7. M. ZAFFARONI (Argentine) dit que l'État partie, au vu de son expérience, considère que ce ne sont pas les lois fédérales, mais bien les lois locales, qui sont les plus efficaces pour protéger les minorités, entendues au sens large. Ainsi, parallèlement à des mesures législatives fédérales significatives - on a par exemple récemment adopté des lois proclamant jours fériés les dates des fêtes religieuses juives et islamiques -, il existe tout un arsenal juridique local. L'entité autonome fédérée de Buenos Aires a en outre adopté sa propre Constitution en 1996 et y a incorporé une série de dispositions visant à protéger les minorités, notamment les dispositions prévoyant l'obligation de scolariser, jusqu'à l'âge de 18 ans, les enfants des étrangers en situation irrégulière. En 1998, elle s'est aussi dotée d'un Code des contraventions afin de lutter contre les abus dont les minorités sont victimes de la part des forces de police. En effet, historiquement, et dans la mesure où les contraventions ne faisaient pas l'objet d'un barème fixe pour les infractions mineures, on constatait des excès de la part des policiers, qui imposaient des contraventions arbitraires à certaines catégories de la population. Le même Code des contraventions prévoit en outre que les alcooliques et les toxicomanes recueillis sur la voie publique soient conduits dans un établissement de santé plutôt que, comme auparavant, au commissariat de police.

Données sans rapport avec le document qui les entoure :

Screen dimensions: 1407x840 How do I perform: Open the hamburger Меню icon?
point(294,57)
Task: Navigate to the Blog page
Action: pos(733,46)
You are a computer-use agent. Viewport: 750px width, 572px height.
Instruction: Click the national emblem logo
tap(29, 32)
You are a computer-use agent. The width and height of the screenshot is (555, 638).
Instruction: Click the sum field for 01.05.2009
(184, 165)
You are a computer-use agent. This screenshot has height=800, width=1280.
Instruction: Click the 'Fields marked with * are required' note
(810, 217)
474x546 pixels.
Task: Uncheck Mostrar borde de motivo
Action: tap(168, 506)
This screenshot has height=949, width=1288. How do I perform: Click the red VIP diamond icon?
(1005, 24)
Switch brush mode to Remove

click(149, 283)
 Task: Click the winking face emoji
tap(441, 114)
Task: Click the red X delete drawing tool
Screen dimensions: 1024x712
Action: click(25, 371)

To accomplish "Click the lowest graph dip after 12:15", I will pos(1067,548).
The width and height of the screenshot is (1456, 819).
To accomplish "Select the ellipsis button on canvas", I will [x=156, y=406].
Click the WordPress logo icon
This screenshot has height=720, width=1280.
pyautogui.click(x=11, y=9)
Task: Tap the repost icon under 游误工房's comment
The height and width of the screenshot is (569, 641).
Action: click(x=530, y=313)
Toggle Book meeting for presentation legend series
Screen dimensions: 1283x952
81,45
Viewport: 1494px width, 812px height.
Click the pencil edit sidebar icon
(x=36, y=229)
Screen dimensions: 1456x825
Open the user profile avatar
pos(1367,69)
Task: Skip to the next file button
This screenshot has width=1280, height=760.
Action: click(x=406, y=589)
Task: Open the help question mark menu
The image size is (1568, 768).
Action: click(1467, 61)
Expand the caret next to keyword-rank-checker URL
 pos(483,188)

8. Au sujet des mesures administratives, (point 4 de la Liste des points à traiter), M. Zaffaroni dit que l'Institut national de lutte contre la discrimination, la xénophobie et le racisme, qui a été créé en 1995, non seulement exerce des fonctions de sensibilisation, de formation et d'information mais également reçoit et examine des plaintes, qu'il peut transmettre, le cas échéant, aux autorités compétentes. Dans ce cadre, il a obtenu que des mesures soient prises en faveur des droits des homosexuels (en matière de protection sociale et de santé), des personnes âgées (accès au crédit) et des handicapés (moyens de locomotion). Entre autres activités, il appuie actuellement les démarches de familles qui veulent donner des prénoms autochtones à leurs enfants.
9. Enfin, pour ce qui touche la répression, l'adoption du Code des infractions, qui réglemente désormais le traitement des infractions mineures au niveau local, a permis d'éliminer l'une des principales causes d'arbitraire à l'encontre des minorités. Certes, tous les problèmes ne sont pas réglés, mais des progrès considérables ont été réalisés, notamment dans la ville de Buenos Aires, afin non seulement d'élargir les espaces d'autonomie de la population, mais aussi de lutter efficacement contre la corruption de la police.
10. M. DESPOUY (Argentine), répondant sur les points 5 et 6 de la Liste, dit que, dans le processus de démocratisation de l'Argentine, un grand pas a été franchi avec la réforme constitutionnelle de 1994 qui prévoit que toute une série d'instruments internationaux, dont la Déclaration américaine des droits et devoirs de l'homme, la Déclaration universelle des droits de l'homme et le Pacte international relatif aux droits civils et politiques, ont valeur constitutionnelle, complètent les droits et garanties énoncés dans la Constitution et ne peuvent être dénoncés qu'à l'issue d'une procédure spéciale qui doit être approuvée par une majorité des deux tiers de chaque chambre du Parlement.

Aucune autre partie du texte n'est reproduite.